¹Kenneth A. Farley,²Susan Taylor,¹Jonathan Treffkorn,²James H. Lever,²Anthony L. Gow
Meteoritics & Planetary Science (in Press) Link to Article [https://doi.org/10.1111/maps.13759]
¹California Institute of Technology, Pasadena, California, 91125 USA
²US Army Engineer Research and Development Center Cold Regions Research and Engineering Laboratory, Hanover, New Hampshire, 03755 USA
Published by arrangement with John Wiley & Sons

Researchers have characterized extraterrestrial (ET) helium, likely carried by interplanetary dust particles (IDPs), in deep-sea sediments spanning more than the last 100 Myr. Here we complement those low resolution and deep time studies by measuring He in modern Antarctic air and recent ice. We analyzed 180 air filter samples collected in 2017 and 2018 at the South Pole and detected 3He above blank levels in 178. The filters collected during the austral springs had elevated 3He in multiple subsamples indicating the presence of many individual IDPs and potentially, a temporal variation in the ET small particle flux.
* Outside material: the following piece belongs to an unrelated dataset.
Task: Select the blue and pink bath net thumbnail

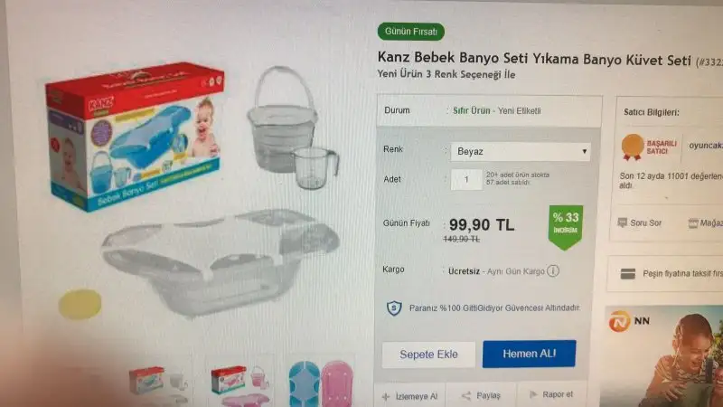Action: coord(321,383)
Our calculated mean 3He flux of 1.4 ± 1.2 × 10−12 cc STP cm−2 ka−1 is the first such measurement from air samples. We also melted, filtered, and analyzed one hundred and forty-one 1 m-long ice sections from a ˜2000-yr-old South Pole core. We detected 3He above blank levels in 139 of the 141 ice core samples and calculated an average flux of 1.2 ± 0.3 × 10−12 cc STP cm−2 ka−1. Our two flux values are within a factor of two of those calculated from stratospheric IDP concentrations, those previously measured for sections of the GISP2 and Vostok ice cores, and from sediment cores from different locations and ages. The similarity of these flux values over disparate time scales (1–108 yr) and geographic locations (90° S to equator) indicates modest temporal variability and remarkable agreement among diverse IDP archives. These data provide a compelling link from IDPs collected in the stratosphere to those recorded in deep time sedimentary archives.